HUD also allows private non-profit organizations and for-profit enterprises to manage housing projects as PHAs, offering program funding and tax incentives (Tax Credit Projects) in order to compensate for operating costs. However, these types of public housing projects are not as common in Puerto Rico as those that are managed by the state.

The PHA is responsible for providing adequate living arrangements for program tenants, in compliance with Uniform Physical Condition Standards (UPCS) (formerly Housing Quality Standards (HQS)) set by HUD. Additionally, the PHA must manage all federal funds received in an efficient and reasonable way, in compliance with HUD prescribed guidelines and with Chapter 24 of the US Code of Federal Regulations (CFR). Management Agents are also required to comply with these standards. The USDA provides federal loan programs (including direct loans or loan guarantees) to PHAs for the construction of new public housing projects or acquisition of existing living complexes to convert into public projects.

The address of a residencial is not a street name but the name of the building itself. For example, an address at Residencial Luis Llorens Torres, with more than 2000 units, would have an address such as "23 Res Llorens Torres, San Juan, Puerto Rico, 00924-1234" for apartment number 23.

=== Eligible tenants ===
The tenant rent subsidizing system allows low-income and impoverished individuals and families to reside in a subsidized housing unit just as long as their income status complies with federal regulations. Families wanting to participate must first be included on a waiting list, which includes all citizens applying for subsidized housing by order of application date. Families must therefore "wait their turn" for eligibility as the PHA selects families by that order, a process which in Puerto Rico may take several years. Applicants must provide evidence of low-income status (HUD recommends a copy of a filed income tax return) and are given a housing unit for which HUD will subsidize its rent.

== Criticism ==
Supporters of the system argue that the average annual income per person in Puerto Rico of $12,000 (2004), a figure which is much lower than in the United States, explains why a relatively larger portion of the island population participates in the system.
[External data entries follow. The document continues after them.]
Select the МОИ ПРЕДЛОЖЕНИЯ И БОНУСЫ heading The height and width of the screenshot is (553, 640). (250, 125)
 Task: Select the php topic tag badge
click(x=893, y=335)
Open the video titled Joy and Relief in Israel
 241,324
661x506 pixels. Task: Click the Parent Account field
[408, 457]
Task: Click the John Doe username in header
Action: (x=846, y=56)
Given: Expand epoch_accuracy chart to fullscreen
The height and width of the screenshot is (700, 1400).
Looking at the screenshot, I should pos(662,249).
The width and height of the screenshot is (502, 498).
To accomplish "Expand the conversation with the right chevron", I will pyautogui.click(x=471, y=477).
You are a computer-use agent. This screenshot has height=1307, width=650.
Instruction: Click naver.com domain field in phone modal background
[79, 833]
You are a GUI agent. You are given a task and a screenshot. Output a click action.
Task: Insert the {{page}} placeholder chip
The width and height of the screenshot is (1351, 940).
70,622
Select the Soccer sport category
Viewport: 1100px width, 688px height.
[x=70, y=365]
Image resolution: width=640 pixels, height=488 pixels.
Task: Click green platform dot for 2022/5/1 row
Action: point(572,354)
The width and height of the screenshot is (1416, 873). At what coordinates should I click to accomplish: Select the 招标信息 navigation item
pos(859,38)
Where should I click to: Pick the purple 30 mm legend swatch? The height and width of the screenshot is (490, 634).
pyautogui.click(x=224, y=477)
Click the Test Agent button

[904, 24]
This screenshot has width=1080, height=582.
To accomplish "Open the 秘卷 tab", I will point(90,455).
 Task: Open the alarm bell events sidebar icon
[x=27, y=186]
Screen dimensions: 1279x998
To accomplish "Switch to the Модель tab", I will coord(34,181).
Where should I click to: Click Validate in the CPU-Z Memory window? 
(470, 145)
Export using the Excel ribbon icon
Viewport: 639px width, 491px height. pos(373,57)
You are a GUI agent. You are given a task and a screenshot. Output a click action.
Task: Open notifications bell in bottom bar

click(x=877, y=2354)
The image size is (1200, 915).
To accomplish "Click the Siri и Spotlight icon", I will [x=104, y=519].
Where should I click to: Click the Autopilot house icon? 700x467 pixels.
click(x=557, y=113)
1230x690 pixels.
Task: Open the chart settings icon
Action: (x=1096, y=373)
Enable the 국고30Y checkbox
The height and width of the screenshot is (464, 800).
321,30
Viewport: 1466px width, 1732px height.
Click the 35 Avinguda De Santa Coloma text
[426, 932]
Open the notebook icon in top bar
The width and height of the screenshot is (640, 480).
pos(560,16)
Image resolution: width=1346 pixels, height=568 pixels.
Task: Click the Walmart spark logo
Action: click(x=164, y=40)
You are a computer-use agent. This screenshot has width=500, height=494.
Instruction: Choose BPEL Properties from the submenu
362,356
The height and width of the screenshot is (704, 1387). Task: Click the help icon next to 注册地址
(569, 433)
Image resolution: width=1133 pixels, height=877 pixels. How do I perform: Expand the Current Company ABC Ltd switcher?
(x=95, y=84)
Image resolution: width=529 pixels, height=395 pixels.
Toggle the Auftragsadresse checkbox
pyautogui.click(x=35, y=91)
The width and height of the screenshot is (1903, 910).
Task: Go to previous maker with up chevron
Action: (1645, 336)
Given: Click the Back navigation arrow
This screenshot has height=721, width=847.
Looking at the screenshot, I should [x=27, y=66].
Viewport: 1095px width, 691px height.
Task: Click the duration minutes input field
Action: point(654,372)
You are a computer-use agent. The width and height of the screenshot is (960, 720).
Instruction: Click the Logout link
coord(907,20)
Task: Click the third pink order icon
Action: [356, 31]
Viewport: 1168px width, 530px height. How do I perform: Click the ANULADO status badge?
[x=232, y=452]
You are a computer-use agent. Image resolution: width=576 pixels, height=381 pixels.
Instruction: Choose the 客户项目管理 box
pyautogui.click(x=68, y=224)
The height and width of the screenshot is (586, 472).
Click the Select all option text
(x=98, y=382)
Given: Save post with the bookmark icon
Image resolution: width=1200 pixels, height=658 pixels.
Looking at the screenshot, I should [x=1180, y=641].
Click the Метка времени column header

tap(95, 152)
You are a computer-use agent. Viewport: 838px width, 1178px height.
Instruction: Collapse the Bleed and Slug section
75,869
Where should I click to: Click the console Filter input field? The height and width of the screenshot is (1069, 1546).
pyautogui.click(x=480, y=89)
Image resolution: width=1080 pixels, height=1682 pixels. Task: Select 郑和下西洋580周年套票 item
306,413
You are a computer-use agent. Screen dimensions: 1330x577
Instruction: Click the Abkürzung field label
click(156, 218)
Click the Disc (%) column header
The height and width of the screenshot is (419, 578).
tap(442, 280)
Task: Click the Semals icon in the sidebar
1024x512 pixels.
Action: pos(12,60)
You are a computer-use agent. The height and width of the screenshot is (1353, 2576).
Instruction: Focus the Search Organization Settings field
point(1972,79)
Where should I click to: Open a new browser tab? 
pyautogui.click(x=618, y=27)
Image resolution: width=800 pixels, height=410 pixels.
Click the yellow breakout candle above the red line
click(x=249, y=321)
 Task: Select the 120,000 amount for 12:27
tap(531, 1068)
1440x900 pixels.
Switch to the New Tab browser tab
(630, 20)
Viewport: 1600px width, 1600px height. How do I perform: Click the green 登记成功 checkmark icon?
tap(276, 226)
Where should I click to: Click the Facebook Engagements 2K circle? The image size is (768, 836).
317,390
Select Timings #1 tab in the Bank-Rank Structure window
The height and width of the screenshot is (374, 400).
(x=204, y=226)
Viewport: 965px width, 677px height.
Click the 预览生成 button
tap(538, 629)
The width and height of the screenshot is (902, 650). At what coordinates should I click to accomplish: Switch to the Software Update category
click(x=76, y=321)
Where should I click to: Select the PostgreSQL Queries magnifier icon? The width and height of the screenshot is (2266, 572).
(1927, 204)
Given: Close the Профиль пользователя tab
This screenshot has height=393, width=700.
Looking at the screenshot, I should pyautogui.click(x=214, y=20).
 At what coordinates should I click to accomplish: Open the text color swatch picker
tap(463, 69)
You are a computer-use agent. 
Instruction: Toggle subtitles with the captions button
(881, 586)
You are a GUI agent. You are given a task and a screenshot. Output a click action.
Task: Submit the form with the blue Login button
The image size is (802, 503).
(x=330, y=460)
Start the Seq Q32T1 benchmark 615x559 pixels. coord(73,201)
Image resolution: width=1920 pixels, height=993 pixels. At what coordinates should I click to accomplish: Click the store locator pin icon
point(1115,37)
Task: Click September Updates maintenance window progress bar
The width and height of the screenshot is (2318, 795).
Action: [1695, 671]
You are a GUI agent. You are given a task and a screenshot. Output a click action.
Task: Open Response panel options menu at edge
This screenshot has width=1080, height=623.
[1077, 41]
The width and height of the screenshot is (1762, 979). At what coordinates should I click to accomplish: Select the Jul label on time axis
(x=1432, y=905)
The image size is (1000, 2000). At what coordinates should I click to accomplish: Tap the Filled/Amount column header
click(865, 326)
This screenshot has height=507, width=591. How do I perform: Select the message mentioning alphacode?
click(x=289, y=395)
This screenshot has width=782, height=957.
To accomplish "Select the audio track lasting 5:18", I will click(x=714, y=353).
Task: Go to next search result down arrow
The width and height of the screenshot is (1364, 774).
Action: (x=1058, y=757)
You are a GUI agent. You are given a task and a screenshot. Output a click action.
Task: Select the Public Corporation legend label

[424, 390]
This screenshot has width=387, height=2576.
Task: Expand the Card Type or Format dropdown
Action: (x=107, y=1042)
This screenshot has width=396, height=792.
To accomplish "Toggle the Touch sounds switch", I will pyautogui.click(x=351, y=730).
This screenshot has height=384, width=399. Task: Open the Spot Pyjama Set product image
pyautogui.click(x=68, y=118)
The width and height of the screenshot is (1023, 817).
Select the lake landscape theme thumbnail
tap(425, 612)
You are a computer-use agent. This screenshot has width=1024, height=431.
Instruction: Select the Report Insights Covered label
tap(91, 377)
Criticism of public housing in Puerto Rico includes that these types of dwellings are, by nature, a breeding ground for crime.

In a small 2014 study of the female incarcerated population of Puerto Rico, they lived in either a "barrio", urbanización or public housing before their incarceration.

== List of public housing in PR ==
The following is a list Puerto Rico Public Housing Authority (PRPHA) low-rent units, managed by municipalities, and by private, non-profit and for-profit agents, with some providing a computer room with internet access and library to its residents. As of March 28, 2020, there were 325 projects (with 53828 units) and 4 protects being constructed (with 174 units) for a total of 54002 units.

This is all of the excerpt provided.